SHORT PROBLEM: Rewrite the data starting at the line containing "This screenshot has height=625, width=1063." and ending at the line containing "Looking at the" as a two-column CSV with the headers instruction and response, one row per instruction. Put each field in quotation marks, replace line breaks with spaces, and leave the pictures out.

SOURCE DATA:
^^^^^^^^^^^^^^^^
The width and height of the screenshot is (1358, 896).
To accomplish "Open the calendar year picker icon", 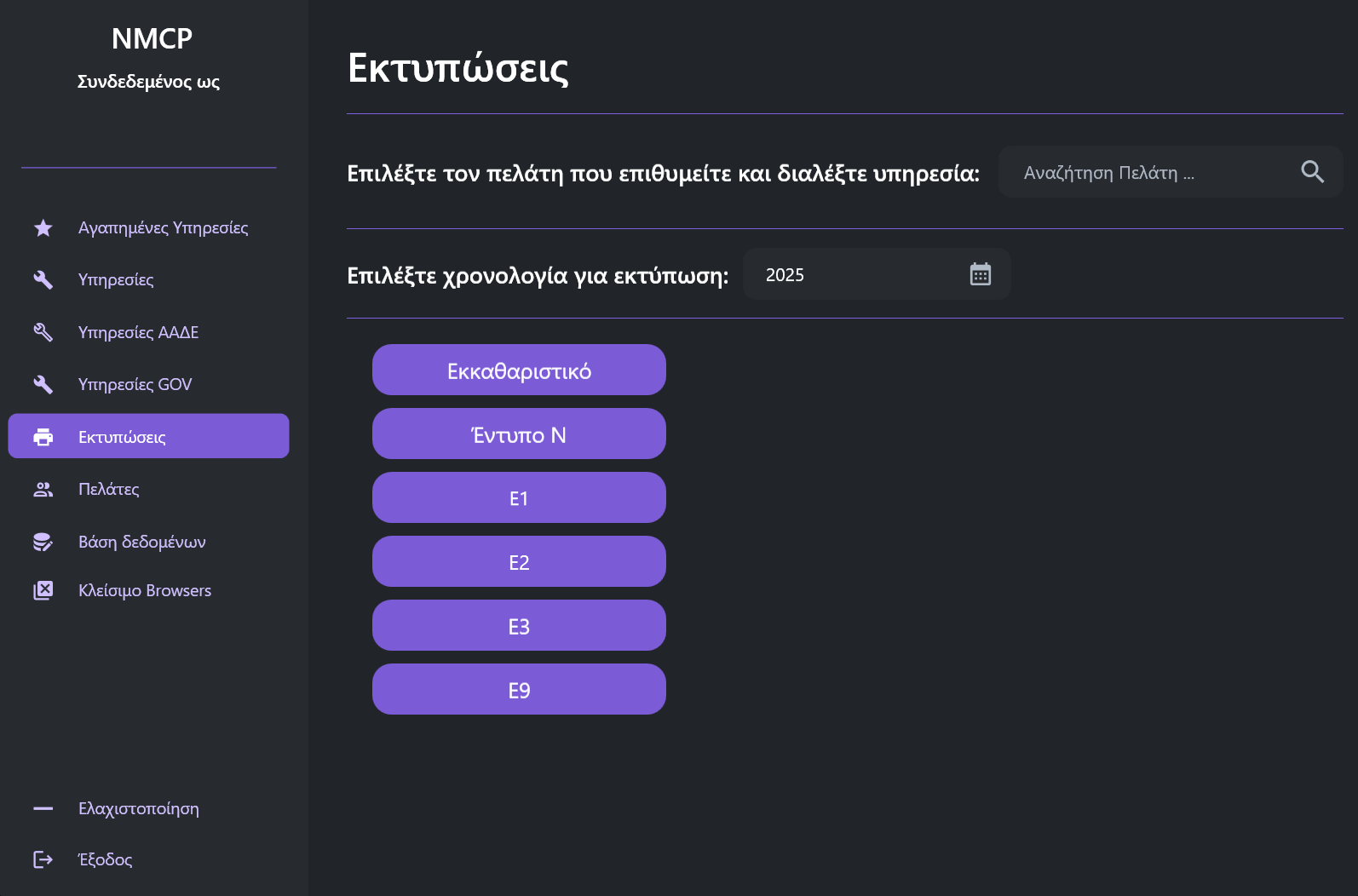I will tap(980, 274).
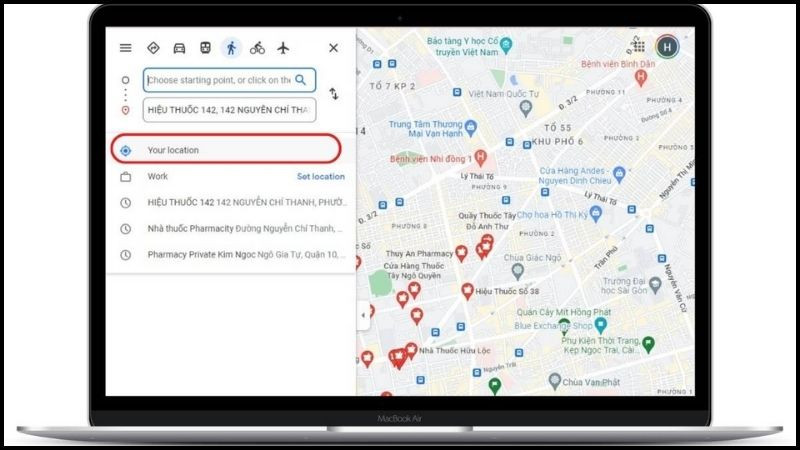Screen dimensions: 800x450
Task: Open the Google apps grid
Action: (638, 46)
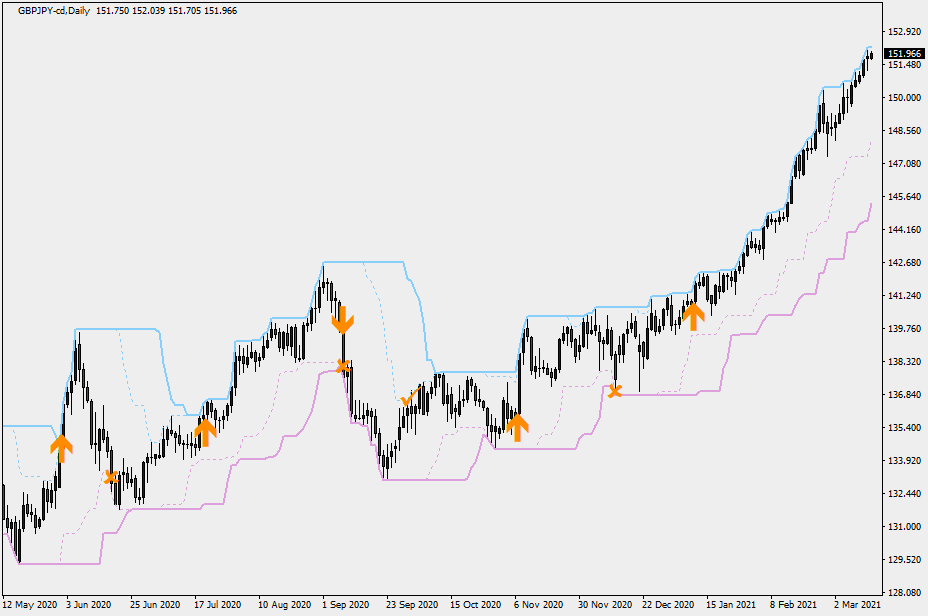The width and height of the screenshot is (928, 616).
Task: Click the 144.160 price scale value
Action: [903, 230]
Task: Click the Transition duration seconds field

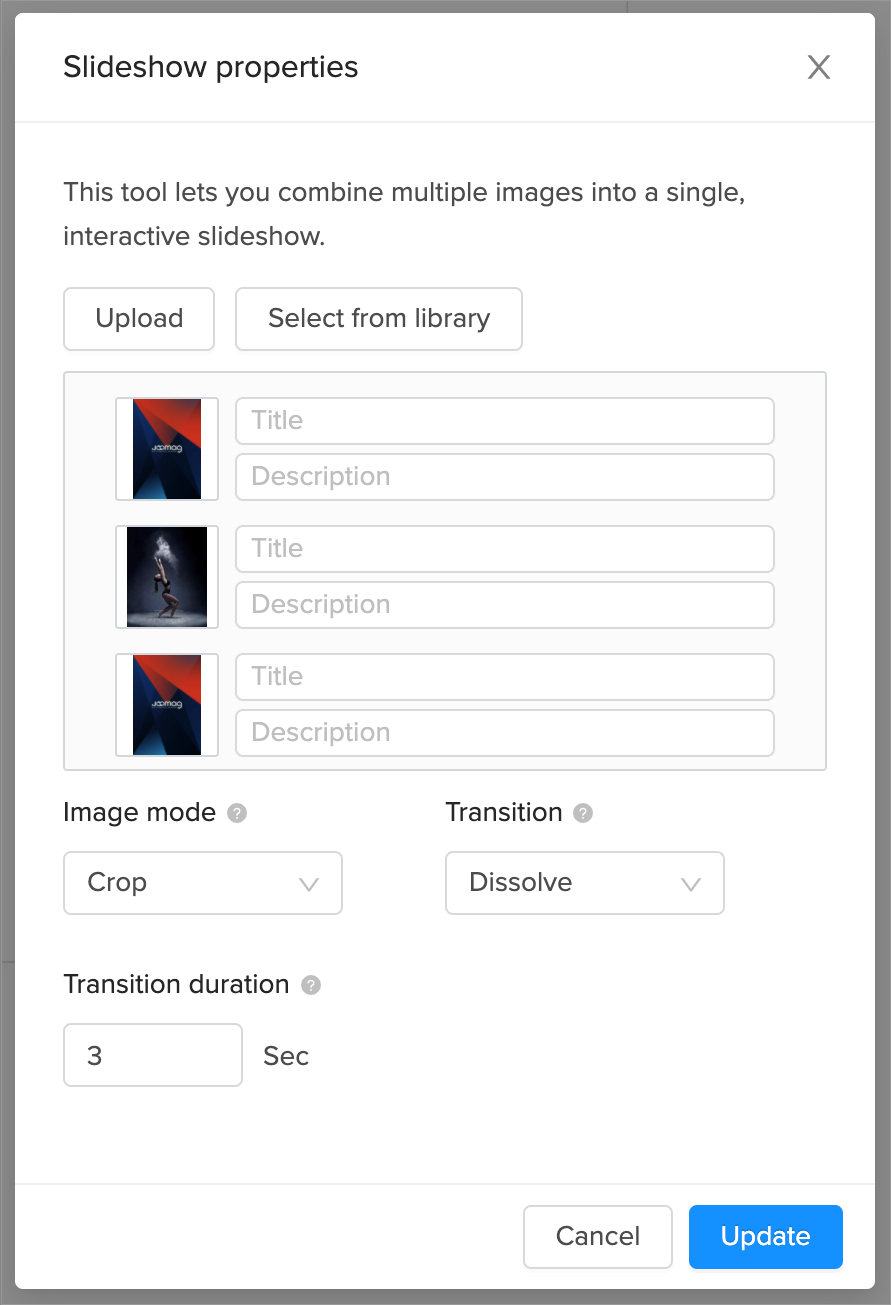Action: coord(153,1055)
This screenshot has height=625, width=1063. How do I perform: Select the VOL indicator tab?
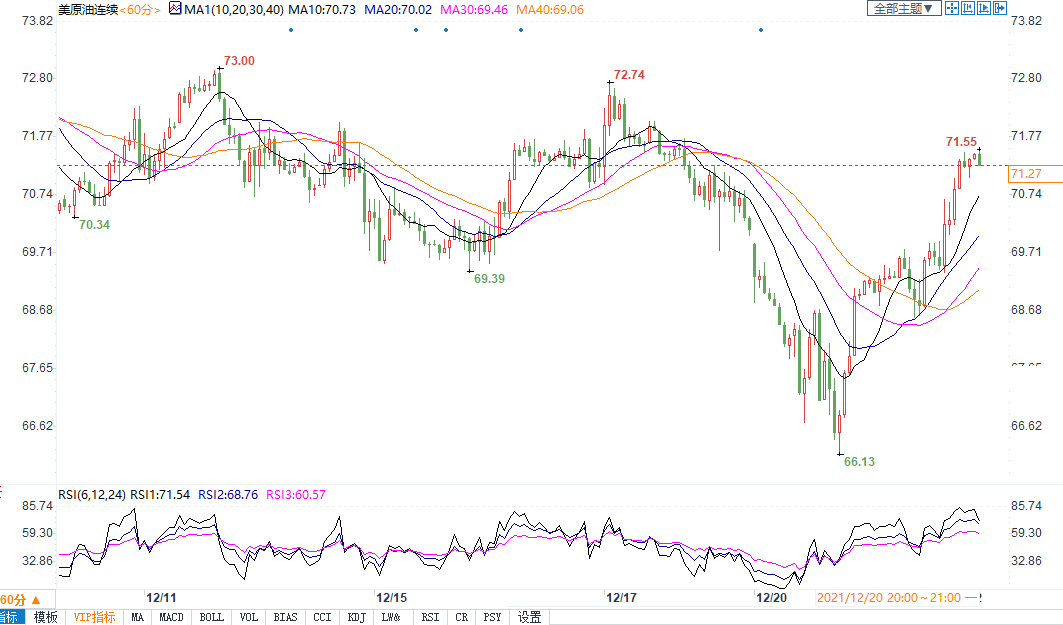coord(249,617)
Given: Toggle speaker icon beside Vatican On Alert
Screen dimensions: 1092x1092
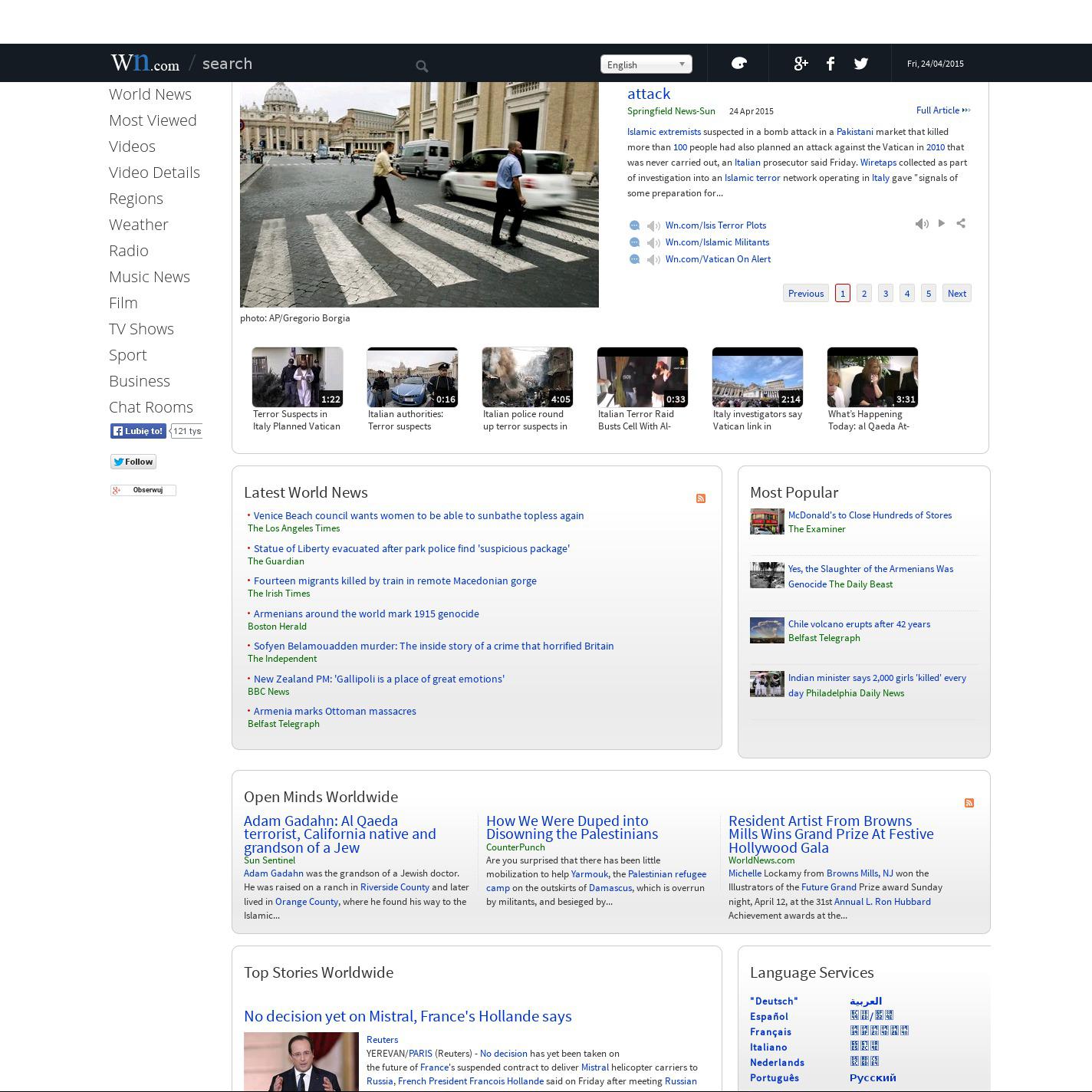Looking at the screenshot, I should tap(653, 260).
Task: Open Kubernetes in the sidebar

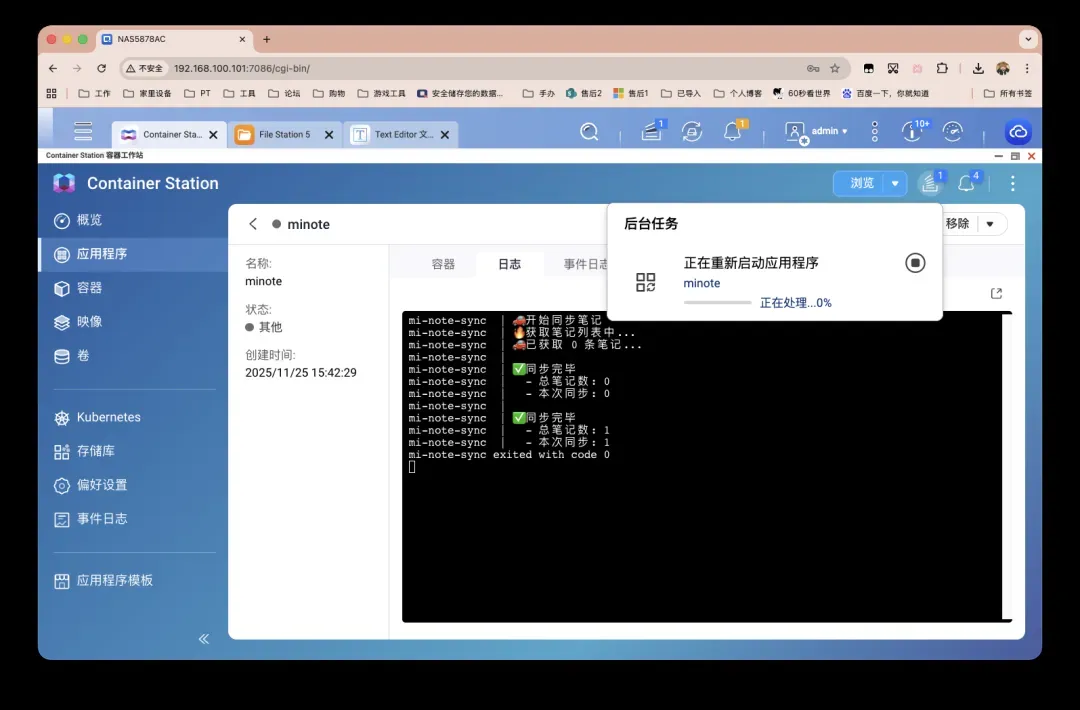Action: (108, 418)
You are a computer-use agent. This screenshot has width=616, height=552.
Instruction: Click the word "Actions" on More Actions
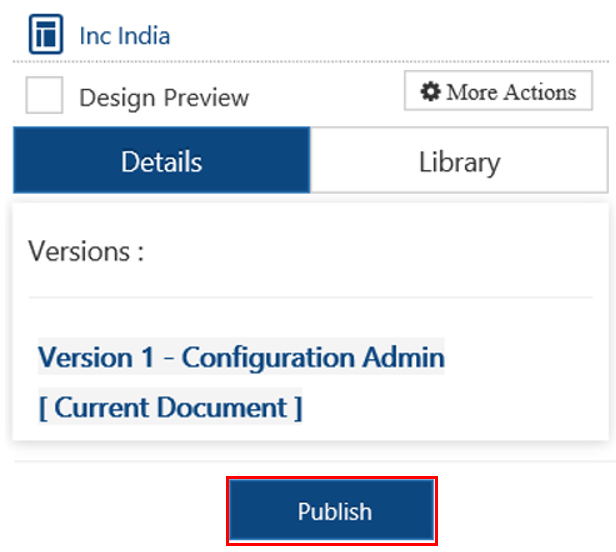click(x=539, y=92)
^^^^^^^^^^^^^^^^
SOLUTION TO THIS PROBLEM:
instruction,response
"This screenshot has height=625, width=1063. How do I perform: Select the VOL indicator tab?","coord(249,617)"
"Given: Toggle speaker icon beside Vatican On Alert Screen dimensions: 1092x1092","Looking at the screenshot, I should tap(653, 260)."